CONCURRING: PHILIP E. TOCI, Judge, and THOMAS C. KLEINSCHMIDT, Judge.

FootNotes


1. These documents included (1) year-to-date fiscal activities by branch office, (2) revenue per car for each branch office, (3) number of vehicles per branch office, (4) ancillary sales activities, (5) analysis of each branch office's productivity, (6) operating plans for the fiscal year, (7) expansion plans, (8) market-by-market break-even points, (9) gross revenue and costs on an area basis, (10) number of rental vehicles per branch office, (11) rental revenue derived from daily rates and ancillary sales, (12) profitability statements on a per unit basis, (13) fleet size, (14) overall profitability, and (15) a "Customer Service Worksheet" described below.
2. At the hearing for the preliminary injunction on January 23, 1997, Ehmke testified to the contrary, that is, that he had intended to keep the documents as a reference.
3. Ehmke readily admitted to violating the covenant not to compete. He stated that he had contacted various Enterprise customers, account holders and employees.

Your instructions - Return everything in the court opinion excerpt from "2. At the hearing" down to "holders and employees.", copied word for word.

Given data -
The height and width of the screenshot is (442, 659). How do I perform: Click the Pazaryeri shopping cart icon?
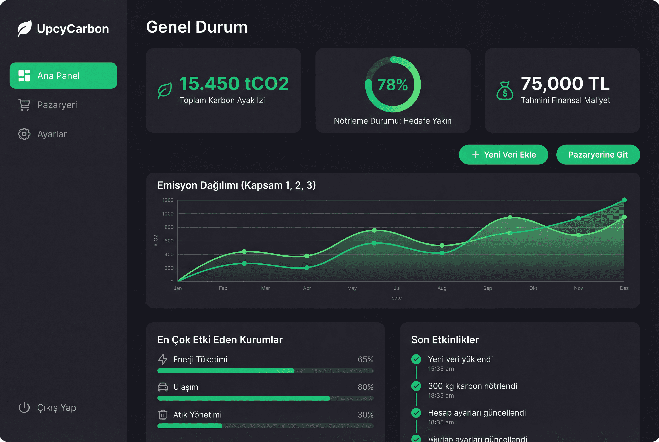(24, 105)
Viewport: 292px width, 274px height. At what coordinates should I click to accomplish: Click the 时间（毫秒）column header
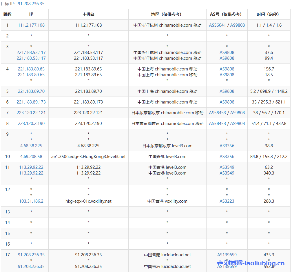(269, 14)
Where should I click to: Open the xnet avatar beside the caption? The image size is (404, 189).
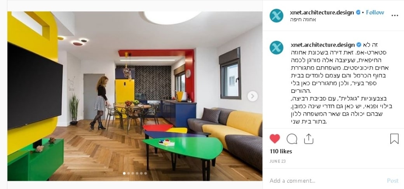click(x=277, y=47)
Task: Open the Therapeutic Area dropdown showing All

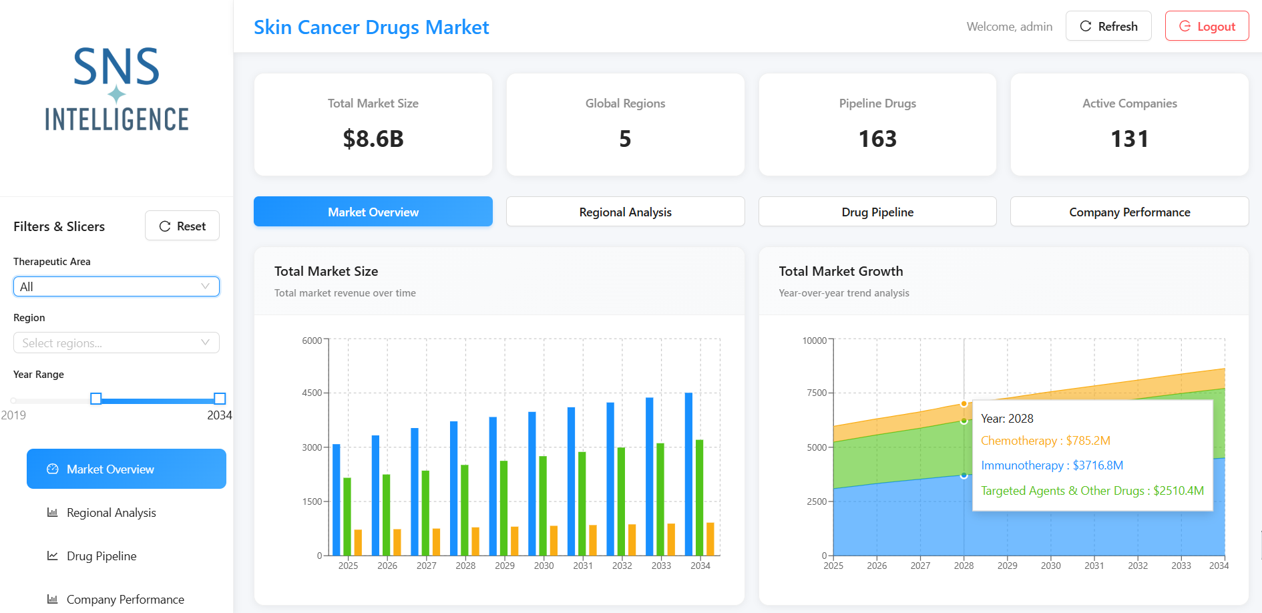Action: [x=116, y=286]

Solution for this task -
2. At the hearing for the preliminary injunction on January 23, 1997, Ehmke testified to the contrary, that is, that he had intended to keep the documents as a reference.
3. Ehmke readily admitted to violating the covenant not to compete. He stated that he had contacted various Enterprise customers, account holders and employees.